Clin Chem Lab Med. 2020 Jul 16:/j/cclm.ahead-of-print/cclm-2020-0300/cclm-2020-0300.xml. doi: 10.1515/cclm-2020-0300. Online ahead of print.
Objectives Colorectal cancer (CRC) screening using stool samples is now in routine use where tumor DNA methylation analysis for leading markers such as NDRG4 and SDC2 is an integral part of the test. However, processing stool samples for reproducible and efficient extraction of human genomic DNA remains a bottleneck for further research into better biomarkers and assays. Methods We systematically evaluated several factors involved in the processing of stool samples and extraction of DNA. These
factors include: stool processing (solid and homogenized samples), preparation of DNA from supernatant and pellets, and DNA extraction with column and magnetic beads-based methods. Furthermore, SDC2 and NDRG4 methylation levels were used to evaluate the clinical performance of the optimal protocol. Results The yield of total and human genomic DNA (hgDNA) was not reproducible when solid stool scraping is used, possibly due to sampling variations. More reproducible results were obtained from homogenized stool samples. Magnetic beads-based DNA extraction using the supernatant from the homogenized stool was chosen for further analysis due to better reproducibility, higher hgDNA yield, lower non-hgDNA background, and the potential for automation.
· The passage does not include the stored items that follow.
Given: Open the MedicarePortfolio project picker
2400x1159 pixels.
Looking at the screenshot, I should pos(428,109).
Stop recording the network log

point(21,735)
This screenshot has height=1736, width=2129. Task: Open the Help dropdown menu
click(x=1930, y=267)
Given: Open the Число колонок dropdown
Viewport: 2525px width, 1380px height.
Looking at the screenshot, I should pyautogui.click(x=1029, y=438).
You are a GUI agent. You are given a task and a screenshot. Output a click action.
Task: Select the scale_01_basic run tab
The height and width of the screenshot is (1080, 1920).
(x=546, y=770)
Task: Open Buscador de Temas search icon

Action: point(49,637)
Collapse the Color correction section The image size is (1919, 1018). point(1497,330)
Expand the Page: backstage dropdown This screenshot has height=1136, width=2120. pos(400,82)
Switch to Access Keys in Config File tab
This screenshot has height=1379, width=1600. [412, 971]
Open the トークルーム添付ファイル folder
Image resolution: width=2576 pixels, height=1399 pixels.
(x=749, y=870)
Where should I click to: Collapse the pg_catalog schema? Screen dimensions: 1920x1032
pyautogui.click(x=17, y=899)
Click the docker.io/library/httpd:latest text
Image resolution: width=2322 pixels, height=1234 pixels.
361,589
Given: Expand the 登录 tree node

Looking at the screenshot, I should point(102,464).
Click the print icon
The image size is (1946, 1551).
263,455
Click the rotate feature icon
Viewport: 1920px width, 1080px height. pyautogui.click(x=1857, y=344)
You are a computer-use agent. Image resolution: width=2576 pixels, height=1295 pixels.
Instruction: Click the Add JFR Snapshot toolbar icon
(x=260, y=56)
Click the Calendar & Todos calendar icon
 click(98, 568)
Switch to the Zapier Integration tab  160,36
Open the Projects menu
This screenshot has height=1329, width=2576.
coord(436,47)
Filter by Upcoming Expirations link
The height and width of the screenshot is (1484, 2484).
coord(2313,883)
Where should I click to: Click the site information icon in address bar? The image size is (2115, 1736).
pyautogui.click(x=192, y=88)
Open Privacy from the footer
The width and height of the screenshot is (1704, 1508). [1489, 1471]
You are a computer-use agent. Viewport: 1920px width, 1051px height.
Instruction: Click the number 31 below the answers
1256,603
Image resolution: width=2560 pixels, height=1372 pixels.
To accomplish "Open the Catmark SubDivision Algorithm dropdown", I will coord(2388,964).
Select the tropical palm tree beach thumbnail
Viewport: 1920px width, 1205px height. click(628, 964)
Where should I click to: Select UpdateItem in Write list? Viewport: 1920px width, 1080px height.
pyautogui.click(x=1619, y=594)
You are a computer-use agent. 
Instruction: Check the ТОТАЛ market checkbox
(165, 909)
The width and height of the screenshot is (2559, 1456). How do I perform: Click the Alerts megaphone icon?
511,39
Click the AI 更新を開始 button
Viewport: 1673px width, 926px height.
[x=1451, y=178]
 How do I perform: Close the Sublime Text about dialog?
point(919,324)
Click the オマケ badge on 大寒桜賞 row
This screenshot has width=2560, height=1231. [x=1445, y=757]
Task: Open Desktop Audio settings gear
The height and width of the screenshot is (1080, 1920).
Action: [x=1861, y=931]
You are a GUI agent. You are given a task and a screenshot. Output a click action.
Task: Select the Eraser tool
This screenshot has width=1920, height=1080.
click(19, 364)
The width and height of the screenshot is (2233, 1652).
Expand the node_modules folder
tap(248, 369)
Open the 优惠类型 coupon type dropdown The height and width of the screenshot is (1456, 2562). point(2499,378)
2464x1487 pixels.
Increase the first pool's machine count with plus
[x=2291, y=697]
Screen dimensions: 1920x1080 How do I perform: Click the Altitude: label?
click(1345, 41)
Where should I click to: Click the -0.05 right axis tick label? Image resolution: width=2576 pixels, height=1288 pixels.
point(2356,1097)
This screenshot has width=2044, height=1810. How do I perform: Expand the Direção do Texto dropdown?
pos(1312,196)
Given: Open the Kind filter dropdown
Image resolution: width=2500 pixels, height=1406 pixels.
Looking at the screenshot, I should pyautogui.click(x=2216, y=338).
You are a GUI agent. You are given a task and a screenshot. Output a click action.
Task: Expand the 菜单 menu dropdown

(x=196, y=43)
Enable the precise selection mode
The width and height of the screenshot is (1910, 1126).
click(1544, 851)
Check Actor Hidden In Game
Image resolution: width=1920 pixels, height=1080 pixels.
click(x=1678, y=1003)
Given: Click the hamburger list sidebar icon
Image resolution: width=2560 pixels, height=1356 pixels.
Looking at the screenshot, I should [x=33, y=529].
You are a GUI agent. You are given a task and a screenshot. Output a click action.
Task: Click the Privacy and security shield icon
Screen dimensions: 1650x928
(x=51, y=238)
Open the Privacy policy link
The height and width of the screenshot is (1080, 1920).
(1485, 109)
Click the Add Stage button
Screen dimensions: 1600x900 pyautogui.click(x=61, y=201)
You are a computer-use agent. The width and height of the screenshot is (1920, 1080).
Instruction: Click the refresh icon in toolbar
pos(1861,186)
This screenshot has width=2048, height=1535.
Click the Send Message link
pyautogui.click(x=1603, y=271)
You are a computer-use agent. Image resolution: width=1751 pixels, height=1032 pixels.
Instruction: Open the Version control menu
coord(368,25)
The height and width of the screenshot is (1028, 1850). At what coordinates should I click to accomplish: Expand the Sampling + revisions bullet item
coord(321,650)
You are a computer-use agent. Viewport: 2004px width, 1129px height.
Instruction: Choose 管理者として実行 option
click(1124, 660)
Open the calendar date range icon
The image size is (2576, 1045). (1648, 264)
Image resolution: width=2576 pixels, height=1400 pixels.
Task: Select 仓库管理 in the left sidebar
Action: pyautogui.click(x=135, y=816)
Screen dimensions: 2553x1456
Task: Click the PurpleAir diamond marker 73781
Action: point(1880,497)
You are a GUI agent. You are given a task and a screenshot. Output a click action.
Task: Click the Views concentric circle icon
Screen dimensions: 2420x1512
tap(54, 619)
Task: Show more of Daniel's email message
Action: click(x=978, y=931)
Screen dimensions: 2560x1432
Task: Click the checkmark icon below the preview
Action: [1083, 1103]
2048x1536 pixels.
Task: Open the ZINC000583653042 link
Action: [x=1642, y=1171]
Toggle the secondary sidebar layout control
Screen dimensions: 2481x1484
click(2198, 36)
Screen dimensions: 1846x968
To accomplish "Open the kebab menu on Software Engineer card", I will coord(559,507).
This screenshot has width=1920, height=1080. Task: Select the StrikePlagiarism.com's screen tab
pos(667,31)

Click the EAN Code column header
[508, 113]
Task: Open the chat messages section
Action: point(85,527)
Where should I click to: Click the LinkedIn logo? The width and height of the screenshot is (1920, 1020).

With this protocol, a combination of SDC2 and NDRG4 methylation signals with a linear regression model achieved a sensitivity and specificity of 81.82 and 93.75%, respectively. Conclusions Through the systematic evaluation of different stool processing and DNA extraction methods, we established a reproducible protocol for analyzing tumor DNA methylation markers in stool samples for colorectal cancer screening.